§ **What the exercise asks**:
The records below are to be duplicated character for character.

(Records shown begins)

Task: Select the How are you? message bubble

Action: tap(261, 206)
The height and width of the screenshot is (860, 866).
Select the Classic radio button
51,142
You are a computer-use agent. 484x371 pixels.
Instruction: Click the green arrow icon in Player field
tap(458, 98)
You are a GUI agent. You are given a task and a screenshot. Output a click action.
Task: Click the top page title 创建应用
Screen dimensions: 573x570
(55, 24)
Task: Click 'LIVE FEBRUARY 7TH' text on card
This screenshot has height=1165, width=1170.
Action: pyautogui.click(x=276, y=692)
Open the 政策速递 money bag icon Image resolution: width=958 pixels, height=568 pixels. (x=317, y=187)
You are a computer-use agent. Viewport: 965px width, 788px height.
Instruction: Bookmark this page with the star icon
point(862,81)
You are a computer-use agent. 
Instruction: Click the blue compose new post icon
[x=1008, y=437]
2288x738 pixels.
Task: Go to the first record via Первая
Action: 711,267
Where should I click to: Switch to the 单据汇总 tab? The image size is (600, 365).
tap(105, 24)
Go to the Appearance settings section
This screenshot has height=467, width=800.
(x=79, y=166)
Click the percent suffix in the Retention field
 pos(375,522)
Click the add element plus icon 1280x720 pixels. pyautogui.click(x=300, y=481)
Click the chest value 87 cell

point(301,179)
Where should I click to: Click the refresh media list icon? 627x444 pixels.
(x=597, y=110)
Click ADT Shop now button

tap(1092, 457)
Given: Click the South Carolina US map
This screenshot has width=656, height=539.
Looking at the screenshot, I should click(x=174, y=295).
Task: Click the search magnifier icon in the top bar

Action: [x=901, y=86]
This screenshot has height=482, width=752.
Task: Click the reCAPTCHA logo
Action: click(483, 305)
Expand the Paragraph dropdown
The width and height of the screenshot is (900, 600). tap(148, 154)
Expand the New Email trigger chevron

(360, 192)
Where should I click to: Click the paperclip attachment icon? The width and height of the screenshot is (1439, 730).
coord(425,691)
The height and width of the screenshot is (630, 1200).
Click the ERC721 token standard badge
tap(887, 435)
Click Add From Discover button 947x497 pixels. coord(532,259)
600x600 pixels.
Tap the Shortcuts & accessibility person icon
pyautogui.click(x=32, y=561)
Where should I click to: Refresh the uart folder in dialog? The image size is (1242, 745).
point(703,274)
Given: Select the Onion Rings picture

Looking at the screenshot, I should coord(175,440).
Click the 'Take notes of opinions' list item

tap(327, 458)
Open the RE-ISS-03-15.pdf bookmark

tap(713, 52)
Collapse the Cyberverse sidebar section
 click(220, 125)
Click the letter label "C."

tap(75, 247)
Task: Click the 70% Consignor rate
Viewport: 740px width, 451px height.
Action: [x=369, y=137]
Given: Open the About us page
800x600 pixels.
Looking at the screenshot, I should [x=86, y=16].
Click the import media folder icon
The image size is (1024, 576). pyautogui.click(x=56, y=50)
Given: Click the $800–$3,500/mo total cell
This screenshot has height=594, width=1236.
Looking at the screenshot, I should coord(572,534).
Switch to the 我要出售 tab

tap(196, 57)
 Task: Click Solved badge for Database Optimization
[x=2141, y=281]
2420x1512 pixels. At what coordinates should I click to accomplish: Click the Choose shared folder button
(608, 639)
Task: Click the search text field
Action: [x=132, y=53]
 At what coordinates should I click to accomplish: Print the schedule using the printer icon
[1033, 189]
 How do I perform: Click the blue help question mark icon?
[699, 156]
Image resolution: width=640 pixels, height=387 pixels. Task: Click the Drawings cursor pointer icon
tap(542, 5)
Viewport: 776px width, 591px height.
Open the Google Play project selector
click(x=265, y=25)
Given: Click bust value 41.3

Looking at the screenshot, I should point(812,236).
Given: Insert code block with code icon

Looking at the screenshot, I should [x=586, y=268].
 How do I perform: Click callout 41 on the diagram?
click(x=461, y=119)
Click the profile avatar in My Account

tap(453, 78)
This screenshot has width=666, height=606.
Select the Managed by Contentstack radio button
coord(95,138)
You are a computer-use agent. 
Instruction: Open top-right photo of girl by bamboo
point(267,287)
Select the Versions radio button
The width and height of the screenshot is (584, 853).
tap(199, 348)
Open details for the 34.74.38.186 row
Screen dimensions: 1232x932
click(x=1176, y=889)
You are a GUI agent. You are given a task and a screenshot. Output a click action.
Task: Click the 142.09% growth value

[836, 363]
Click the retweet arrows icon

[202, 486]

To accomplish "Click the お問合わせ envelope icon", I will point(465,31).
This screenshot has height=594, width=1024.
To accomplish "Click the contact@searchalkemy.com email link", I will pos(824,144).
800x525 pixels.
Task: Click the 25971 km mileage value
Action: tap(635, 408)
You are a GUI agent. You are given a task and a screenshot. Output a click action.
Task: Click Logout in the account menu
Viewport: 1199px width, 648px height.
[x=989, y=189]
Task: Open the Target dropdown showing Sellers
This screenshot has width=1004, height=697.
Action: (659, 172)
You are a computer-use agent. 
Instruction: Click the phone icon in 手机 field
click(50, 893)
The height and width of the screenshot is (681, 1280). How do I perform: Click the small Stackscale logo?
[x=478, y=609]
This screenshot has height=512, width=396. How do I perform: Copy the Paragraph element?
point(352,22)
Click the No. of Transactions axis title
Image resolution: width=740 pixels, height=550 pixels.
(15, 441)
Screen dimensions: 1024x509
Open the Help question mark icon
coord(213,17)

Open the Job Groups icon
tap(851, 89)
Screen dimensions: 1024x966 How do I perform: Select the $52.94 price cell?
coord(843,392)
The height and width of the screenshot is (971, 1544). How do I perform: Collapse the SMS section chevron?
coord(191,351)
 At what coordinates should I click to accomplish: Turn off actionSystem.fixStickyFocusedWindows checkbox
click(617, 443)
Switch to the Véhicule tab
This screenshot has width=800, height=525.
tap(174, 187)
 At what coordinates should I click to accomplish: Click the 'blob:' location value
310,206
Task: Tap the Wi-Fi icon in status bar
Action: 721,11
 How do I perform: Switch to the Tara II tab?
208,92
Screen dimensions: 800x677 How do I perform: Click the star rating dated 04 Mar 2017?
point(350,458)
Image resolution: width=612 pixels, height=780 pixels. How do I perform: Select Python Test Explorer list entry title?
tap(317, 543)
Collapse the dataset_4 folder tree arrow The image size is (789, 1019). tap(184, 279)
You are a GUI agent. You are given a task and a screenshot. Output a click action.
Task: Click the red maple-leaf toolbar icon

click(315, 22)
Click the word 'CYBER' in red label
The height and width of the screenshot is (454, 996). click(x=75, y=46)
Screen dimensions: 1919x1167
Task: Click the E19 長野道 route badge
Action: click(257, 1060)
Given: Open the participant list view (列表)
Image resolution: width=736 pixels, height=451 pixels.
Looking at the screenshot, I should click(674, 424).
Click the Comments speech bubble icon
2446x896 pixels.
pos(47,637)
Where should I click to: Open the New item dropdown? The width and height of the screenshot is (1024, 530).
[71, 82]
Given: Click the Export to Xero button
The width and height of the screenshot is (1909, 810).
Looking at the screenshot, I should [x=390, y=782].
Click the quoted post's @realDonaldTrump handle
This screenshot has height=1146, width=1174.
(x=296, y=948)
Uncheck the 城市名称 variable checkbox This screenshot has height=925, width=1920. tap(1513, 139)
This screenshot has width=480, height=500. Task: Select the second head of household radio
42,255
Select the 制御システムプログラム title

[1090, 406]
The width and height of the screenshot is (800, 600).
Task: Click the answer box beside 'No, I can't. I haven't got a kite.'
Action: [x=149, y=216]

(Records shown ends)

§ **Response to the exercise**:
Task: Select the How are you? message bubble

Action: tap(261, 206)
The height and width of the screenshot is (860, 866).
Select the Classic radio button
51,142
You are a computer-use agent. 484x371 pixels.
Instruction: Click the green arrow icon in Player field
tap(458, 98)
You are a GUI agent. You are given a task and a screenshot. Output a click action.
Task: Click the top page title 创建应用
Screen dimensions: 573x570
(55, 24)
Task: Click 'LIVE FEBRUARY 7TH' text on card
This screenshot has height=1165, width=1170.
Action: pyautogui.click(x=276, y=692)
Open the 政策速递 money bag icon Image resolution: width=958 pixels, height=568 pixels. (x=317, y=187)
You are a computer-use agent. Viewport: 965px width, 788px height.
Instruction: Bookmark this page with the star icon
point(862,81)
You are a computer-use agent. 
Instruction: Click the blue compose new post icon
[x=1008, y=437]
2288x738 pixels.
Task: Go to the first record via Первая
Action: 711,267
Where should I click to: Switch to the 单据汇总 tab? The image size is (600, 365).
tap(105, 24)
Go to the Appearance settings section
This screenshot has height=467, width=800.
(x=79, y=166)
Click the percent suffix in the Retention field
 pos(375,522)
Click the add element plus icon 1280x720 pixels. pyautogui.click(x=300, y=481)
Click the chest value 87 cell

point(301,179)
Where should I click to: Click the refresh media list icon? 627x444 pixels.
(x=597, y=110)
Click ADT Shop now button

tap(1092, 457)
Given: Click the South Carolina US map
This screenshot has width=656, height=539.
Looking at the screenshot, I should click(x=174, y=295).
Task: Click the search magnifier icon in the top bar

Action: [x=901, y=86]
This screenshot has height=482, width=752.
Task: Click the reCAPTCHA logo
Action: click(483, 305)
Expand the Paragraph dropdown
The width and height of the screenshot is (900, 600). tap(148, 154)
Expand the New Email trigger chevron

(360, 192)
Where should I click to: Click the paperclip attachment icon? The width and height of the screenshot is (1439, 730).
coord(425,691)
The height and width of the screenshot is (630, 1200).
Click the ERC721 token standard badge
tap(887, 435)
Click Add From Discover button 947x497 pixels. coord(532,259)
600x600 pixels.
Tap the Shortcuts & accessibility person icon
pyautogui.click(x=32, y=561)
Where should I click to: Refresh the uart folder in dialog? The image size is (1242, 745).
point(703,274)
Given: Select the Onion Rings picture

Looking at the screenshot, I should coord(175,440).
Click the 'Take notes of opinions' list item

tap(327, 458)
Open the RE-ISS-03-15.pdf bookmark

tap(713, 52)
Collapse the Cyberverse sidebar section
 click(220, 125)
Click the letter label "C."

tap(75, 247)
Task: Click the 70% Consignor rate
Viewport: 740px width, 451px height.
Action: [x=369, y=137]
Given: Open the About us page
800x600 pixels.
Looking at the screenshot, I should [x=86, y=16].
Click the import media folder icon
The image size is (1024, 576). pyautogui.click(x=56, y=50)
Given: Click the $800–$3,500/mo total cell
This screenshot has height=594, width=1236.
Looking at the screenshot, I should coord(572,534).
Switch to the 我要出售 tab

tap(196, 57)
 Task: Click Solved badge for Database Optimization
[x=2141, y=281]
2420x1512 pixels. At what coordinates should I click to accomplish: Click the Choose shared folder button
(608, 639)
Task: Click the search text field
Action: [x=132, y=53]
 At what coordinates should I click to accomplish: Print the schedule using the printer icon
[1033, 189]
 How do I perform: Click the blue help question mark icon?
[699, 156]
Image resolution: width=640 pixels, height=387 pixels. Task: Click the Drawings cursor pointer icon
tap(542, 5)
Viewport: 776px width, 591px height.
Open the Google Play project selector
click(x=265, y=25)
Given: Click bust value 41.3

Looking at the screenshot, I should point(812,236).
Given: Insert code block with code icon

Looking at the screenshot, I should [x=586, y=268].
 How do I perform: Click callout 41 on the diagram?
click(x=461, y=119)
Click the profile avatar in My Account

tap(453, 78)
This screenshot has width=666, height=606.
Select the Managed by Contentstack radio button
coord(95,138)
You are a computer-use agent. 
Instruction: Open top-right photo of girl by bamboo
point(267,287)
Select the Versions radio button
The width and height of the screenshot is (584, 853).
tap(199, 348)
Open details for the 34.74.38.186 row
Screen dimensions: 1232x932
click(x=1176, y=889)
You are a GUI agent. You are given a task and a screenshot. Output a click action.
Task: Click the 142.09% growth value

[836, 363]
Click the retweet arrows icon

[202, 486]

To accomplish "Click the お問合わせ envelope icon", I will point(465,31).
This screenshot has height=594, width=1024.
To accomplish "Click the contact@searchalkemy.com email link", I will pos(824,144).
800x525 pixels.
Task: Click the 25971 km mileage value
Action: tap(635, 408)
You are a GUI agent. You are given a task and a screenshot. Output a click action.
Task: Click Logout in the account menu
Viewport: 1199px width, 648px height.
[x=989, y=189]
Task: Open the Target dropdown showing Sellers
This screenshot has width=1004, height=697.
Action: (659, 172)
You are a computer-use agent. 
Instruction: Click the phone icon in 手机 field
click(50, 893)
The height and width of the screenshot is (681, 1280). How do I perform: Click the small Stackscale logo?
[x=478, y=609]
This screenshot has height=512, width=396. How do I perform: Copy the Paragraph element?
point(352,22)
Click the No. of Transactions axis title
Image resolution: width=740 pixels, height=550 pixels.
(15, 441)
Screen dimensions: 1024x509
Open the Help question mark icon
coord(213,17)

Open the Job Groups icon
tap(851, 89)
Screen dimensions: 1024x966 How do I perform: Select the $52.94 price cell?
coord(843,392)
The height and width of the screenshot is (971, 1544). How do I perform: Collapse the SMS section chevron?
coord(191,351)
 At what coordinates should I click to accomplish: Turn off actionSystem.fixStickyFocusedWindows checkbox
click(617, 443)
Switch to the Véhicule tab
This screenshot has width=800, height=525.
tap(174, 187)
 At what coordinates should I click to accomplish: Click the 'blob:' location value
310,206
Task: Tap the Wi-Fi icon in status bar
Action: 721,11
 How do I perform: Switch to the Tara II tab?
208,92
Screen dimensions: 800x677 How do I perform: Click the star rating dated 04 Mar 2017?
point(350,458)
Image resolution: width=612 pixels, height=780 pixels. How do I perform: Select Python Test Explorer list entry title?
tap(317, 543)
Collapse the dataset_4 folder tree arrow The image size is (789, 1019). tap(184, 279)
You are a GUI agent. You are given a task and a screenshot. Output a click action.
Task: Click the red maple-leaf toolbar icon

click(315, 22)
Click the word 'CYBER' in red label
The height and width of the screenshot is (454, 996). click(x=75, y=46)
Screen dimensions: 1919x1167
Task: Click the E19 長野道 route badge
Action: click(257, 1060)
Given: Open the participant list view (列表)
Image resolution: width=736 pixels, height=451 pixels.
Looking at the screenshot, I should click(674, 424).
Click the Comments speech bubble icon
2446x896 pixels.
pos(47,637)
Where should I click to: Open the New item dropdown? The width and height of the screenshot is (1024, 530).
[71, 82]
Given: Click the Export to Xero button
The width and height of the screenshot is (1909, 810).
Looking at the screenshot, I should [x=390, y=782].
Click the quoted post's @realDonaldTrump handle
This screenshot has height=1146, width=1174.
(x=296, y=948)
Uncheck the 城市名称 variable checkbox This screenshot has height=925, width=1920. tap(1513, 139)
This screenshot has width=480, height=500. Task: Select the second head of household radio
42,255
Select the 制御システムプログラム title

[1090, 406]
The width and height of the screenshot is (800, 600).
Task: Click the answer box beside 'No, I can't. I haven't got a kite.'
Action: [x=149, y=216]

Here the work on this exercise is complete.